Sermon Illustrations
The Story of St. Patrick's Cathedral Renovation
Some projects are worth some extra time and attention. Take, for instance, the recent renovation of the famous St. Patrick's Cathedral in New York City. Here's how a report in New York magazine summarized the estimated $177 million restoration project:
The original construction lasted 20 years from cornerstone to the dedication in 1878 … The current restoration took another nine. More than 150 workers, directed by the architecture firm Murphy Burnham & Buttrick, made 30,000 separate interventions, planned and tracked with advanced software but executed by hand. Workers filled the interior with a city of scaffolding. Specialists climbed it to heal cracks in stained glass, fix shattered bits of tracery with invisible puzzle pieces of steel, scour soot off blackened marble, rebuild eroded filigree, replace crumbling stones, replaster ribbed vaults, and revivify wooden screens … The most impressive tasks aren't even visible: replacing the entire cooling and heating system and hooking them up to geothermal wells that have been sunk up to 2,200 feet below Manhattan's asphalt crust.

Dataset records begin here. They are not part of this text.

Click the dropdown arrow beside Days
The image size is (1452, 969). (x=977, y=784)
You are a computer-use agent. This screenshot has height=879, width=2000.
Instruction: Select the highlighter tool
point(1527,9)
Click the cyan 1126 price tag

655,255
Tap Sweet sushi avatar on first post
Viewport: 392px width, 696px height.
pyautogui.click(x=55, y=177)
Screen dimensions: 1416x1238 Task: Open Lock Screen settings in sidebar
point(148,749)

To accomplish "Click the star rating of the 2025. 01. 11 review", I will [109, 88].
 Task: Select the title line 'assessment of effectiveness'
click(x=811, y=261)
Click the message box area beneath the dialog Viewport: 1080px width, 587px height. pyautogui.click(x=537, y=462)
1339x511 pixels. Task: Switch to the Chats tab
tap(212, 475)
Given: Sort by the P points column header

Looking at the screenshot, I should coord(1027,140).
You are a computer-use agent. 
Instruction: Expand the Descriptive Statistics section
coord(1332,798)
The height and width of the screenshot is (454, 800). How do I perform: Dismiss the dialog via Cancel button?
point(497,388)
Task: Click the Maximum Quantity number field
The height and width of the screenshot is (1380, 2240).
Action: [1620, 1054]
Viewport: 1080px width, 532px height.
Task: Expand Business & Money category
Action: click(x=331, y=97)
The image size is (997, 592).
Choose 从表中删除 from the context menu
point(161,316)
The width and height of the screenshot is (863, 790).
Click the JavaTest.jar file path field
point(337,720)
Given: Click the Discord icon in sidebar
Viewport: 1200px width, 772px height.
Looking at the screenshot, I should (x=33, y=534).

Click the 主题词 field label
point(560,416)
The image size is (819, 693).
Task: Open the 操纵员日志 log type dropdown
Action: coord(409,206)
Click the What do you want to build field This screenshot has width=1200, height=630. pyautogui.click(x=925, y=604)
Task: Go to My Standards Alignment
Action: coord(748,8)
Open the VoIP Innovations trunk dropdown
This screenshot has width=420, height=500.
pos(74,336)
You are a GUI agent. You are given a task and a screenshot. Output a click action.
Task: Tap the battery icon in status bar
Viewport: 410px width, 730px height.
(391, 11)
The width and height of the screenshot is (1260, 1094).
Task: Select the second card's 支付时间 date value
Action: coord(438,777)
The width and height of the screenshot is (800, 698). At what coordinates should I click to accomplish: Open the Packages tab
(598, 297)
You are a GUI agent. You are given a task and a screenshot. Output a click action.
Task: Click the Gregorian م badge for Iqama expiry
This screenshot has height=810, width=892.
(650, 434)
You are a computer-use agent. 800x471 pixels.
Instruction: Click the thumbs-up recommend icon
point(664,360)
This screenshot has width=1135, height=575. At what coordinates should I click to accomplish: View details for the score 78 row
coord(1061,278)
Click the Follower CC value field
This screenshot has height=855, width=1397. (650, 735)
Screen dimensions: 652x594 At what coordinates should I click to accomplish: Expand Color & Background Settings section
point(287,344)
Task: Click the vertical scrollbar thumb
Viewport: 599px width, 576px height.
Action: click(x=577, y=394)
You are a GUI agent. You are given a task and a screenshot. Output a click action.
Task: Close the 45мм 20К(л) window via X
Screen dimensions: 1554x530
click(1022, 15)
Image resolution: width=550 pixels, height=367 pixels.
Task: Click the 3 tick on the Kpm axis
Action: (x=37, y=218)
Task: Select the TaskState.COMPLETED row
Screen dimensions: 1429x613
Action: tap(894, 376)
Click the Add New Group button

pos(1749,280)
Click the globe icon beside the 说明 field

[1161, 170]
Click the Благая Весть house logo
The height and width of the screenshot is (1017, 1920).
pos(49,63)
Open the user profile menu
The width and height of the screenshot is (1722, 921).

The artistry, the expertise, the craftsmanship are all top-notch. Was it worth all the effort? The article noted:
Before the restoration, sunlight struggled through darkened windows and got sucked into gray-green vaults. Now the stained glass glows, and the ceiling, restored to its original patterns of pale ocher on plaster, painted to resemble stone, spreads light on the nave below.
Possible Preaching Angles: Through his death and resurrection Jesus Christ has started the greatest restoration of all time—the redemption of human beings and the restoration of the entire cosmos in and through him.